Would you print the records below word for word, without the pictures?

╔══

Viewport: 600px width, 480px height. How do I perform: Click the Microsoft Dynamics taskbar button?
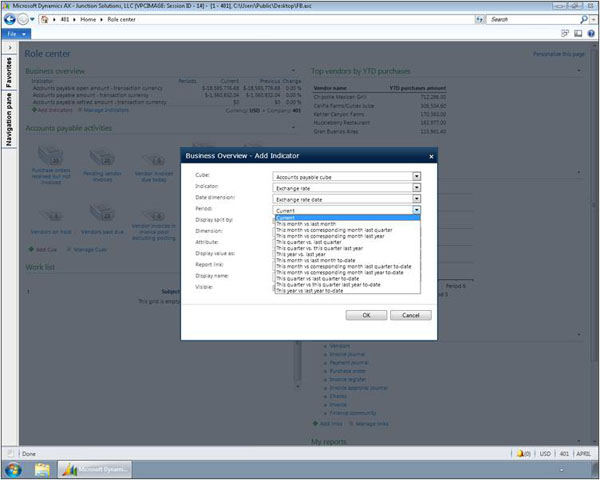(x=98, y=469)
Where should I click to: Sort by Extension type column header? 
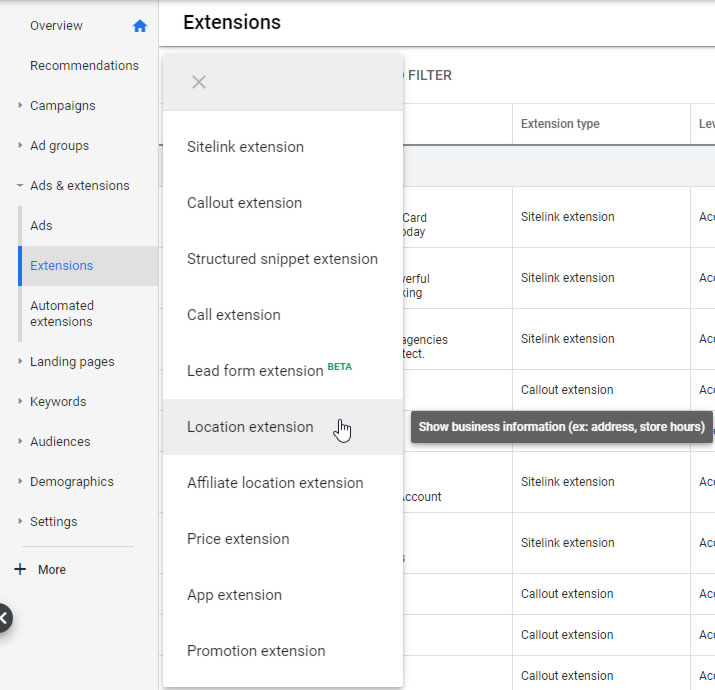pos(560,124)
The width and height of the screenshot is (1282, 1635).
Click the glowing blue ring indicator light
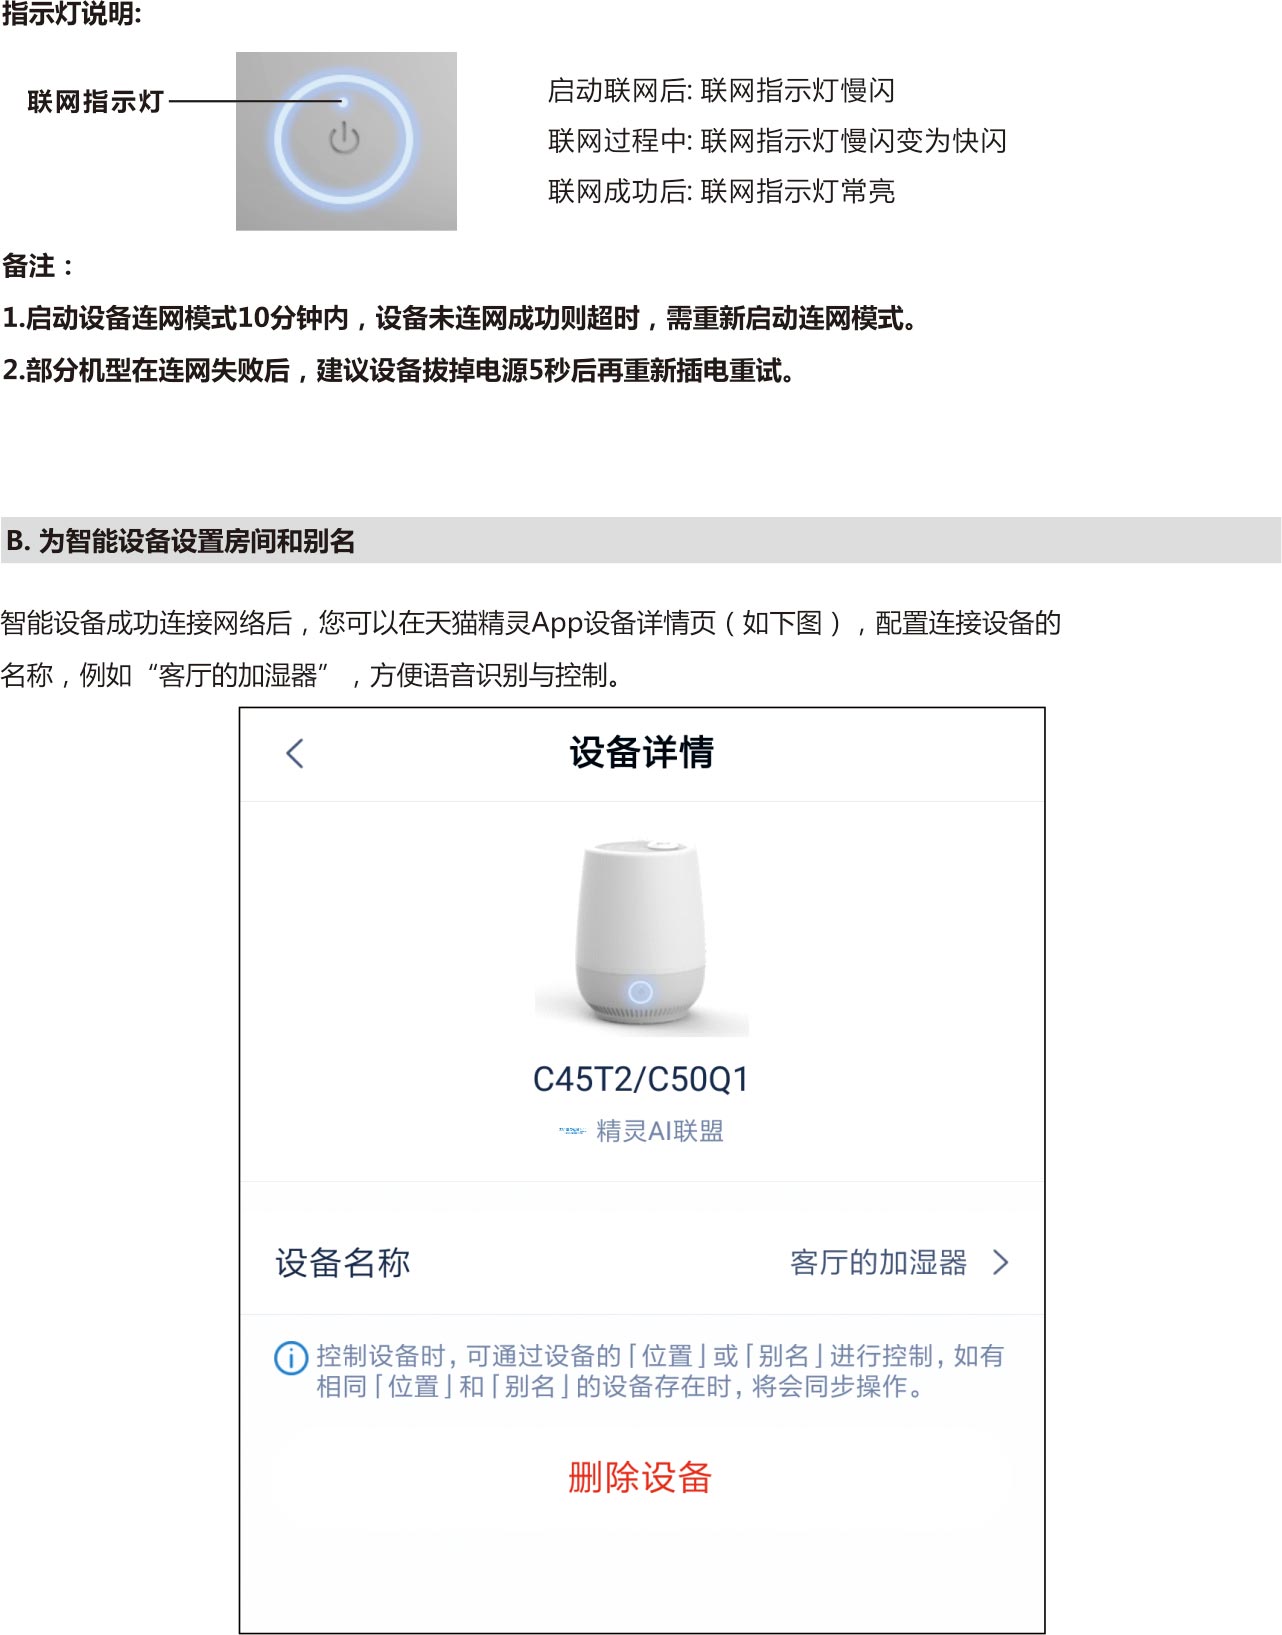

╚══

Output below:
Viewport: 600px width, 480px height. How do I perform: Click the Microsoft Dynamics taskbar button?
(x=98, y=469)
Where should I click to: Sort by Extension type column header? 
pos(560,124)
The width and height of the screenshot is (1282, 1635).
Click the glowing blue ring indicator light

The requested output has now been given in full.